◆ REQUISITI DEL PROBLEMA ◆
Secondo l'estratto del documento, quante persone circa si sono radunate per ascoltare il Papa in Piazza San Pietro?

◆ ESTRATTO DEL DOCUMENTO ◆
E’ stato un incontro gioioso quello del Papa questa mattina in Piazza San Pietro con la Famiglia Vincenziana che festeggia i 400 anni dalla Fondazione e partecipa ad un Simposio a Roma sul tema: “Ero forestiero e mi avete accolto…”.
In undicimila circa, giunti da tutto il mondo, si sono ritrovati in ascolto del Pontefice e davanti la reliquia del cuore di San Vincenzo de’ Paoli, posta sul Sagrato della Basilica Vaticana, un cuore che, dice loro Francesco, “ha generato uno slancio di carità che dura nei secoli”. E proprio per incoraggiare il cammino di questa Famiglia per le strade del mondo il Papa ha proposto tre parole “semplici”, ma “molto importanti”.
“Adorare” è il primo verbo suggerito dal Papa, che richiama la dedizione alla preghiera propria di San Vincenzo, sua “bussola di ogni giorno”, suo “manuale di vita”, fonte di amore da riversare al mondo.

◆ RIGHE DI DATI ◆
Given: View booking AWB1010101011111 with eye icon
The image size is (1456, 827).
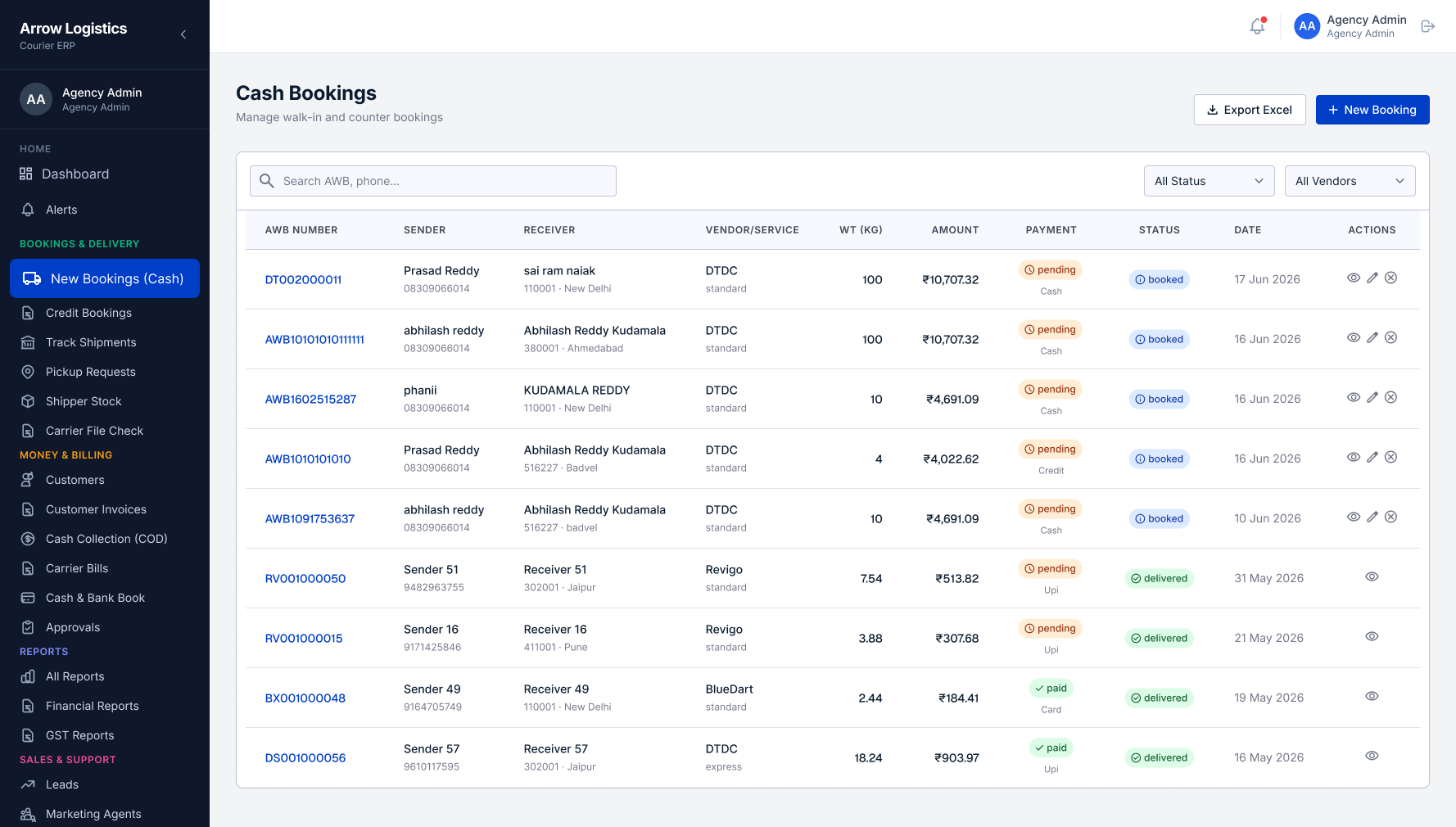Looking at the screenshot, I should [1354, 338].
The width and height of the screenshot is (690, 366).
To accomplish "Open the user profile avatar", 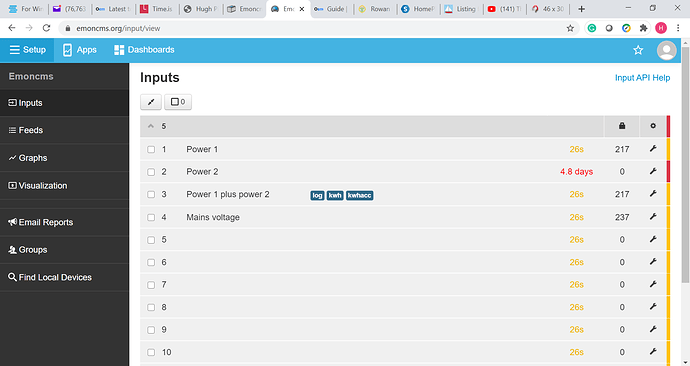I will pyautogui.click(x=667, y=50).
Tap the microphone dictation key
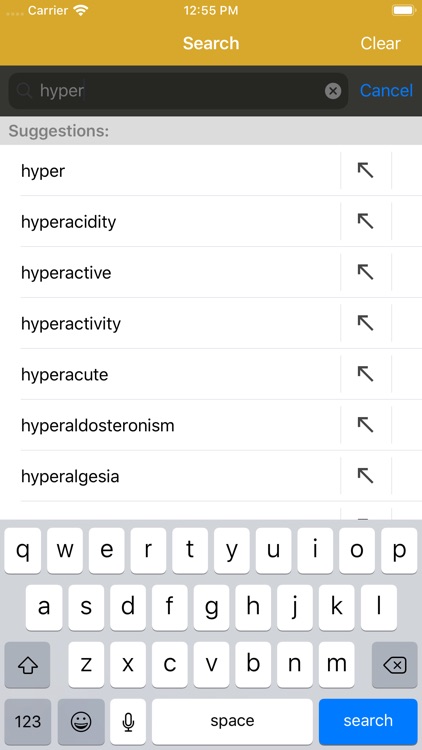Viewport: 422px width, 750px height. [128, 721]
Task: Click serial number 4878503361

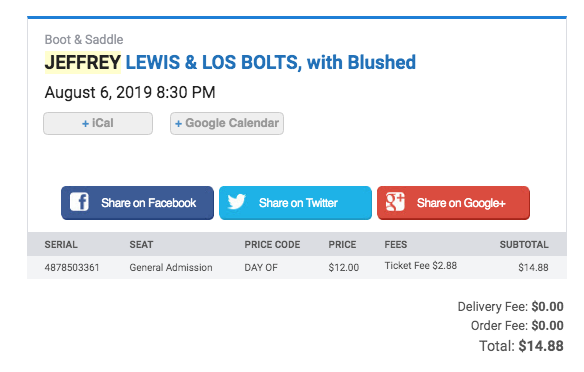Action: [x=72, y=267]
--
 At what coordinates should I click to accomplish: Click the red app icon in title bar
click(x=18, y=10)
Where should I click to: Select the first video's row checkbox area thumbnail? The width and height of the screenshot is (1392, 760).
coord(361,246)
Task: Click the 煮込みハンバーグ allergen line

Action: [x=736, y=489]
...
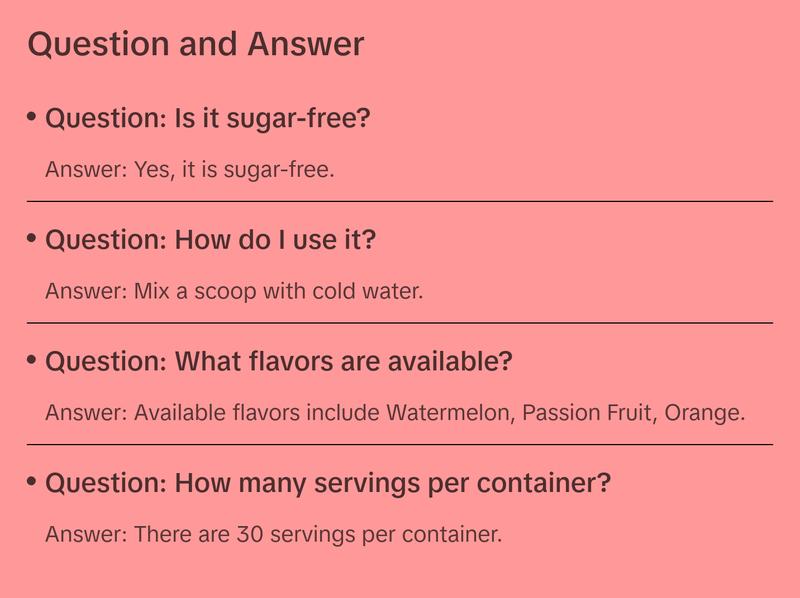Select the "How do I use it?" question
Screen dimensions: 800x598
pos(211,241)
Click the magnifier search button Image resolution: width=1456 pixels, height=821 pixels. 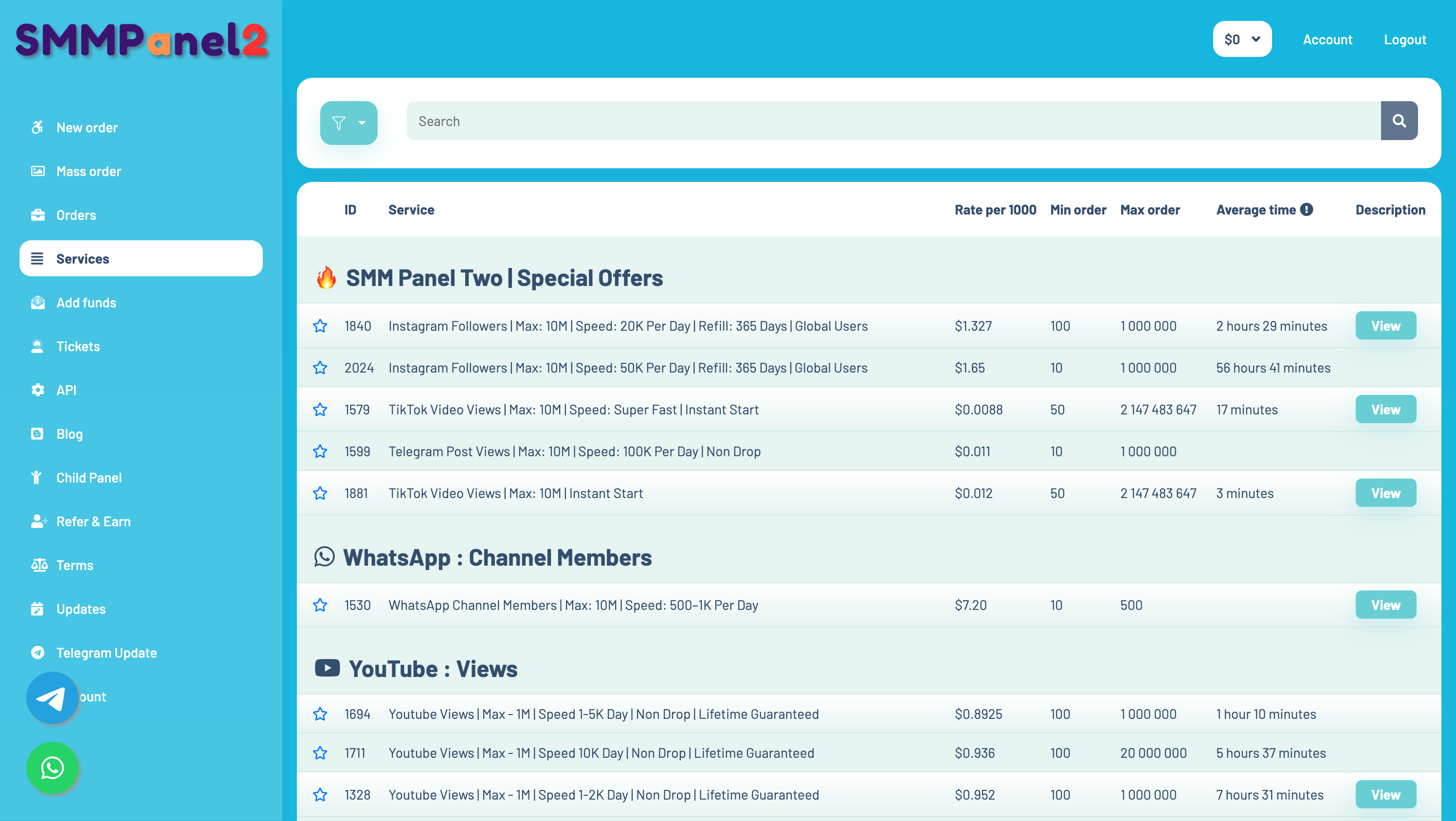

◆ RISULTATO QUI SOTTO ◆
Circa undicimila, giunte da tutto il mondo.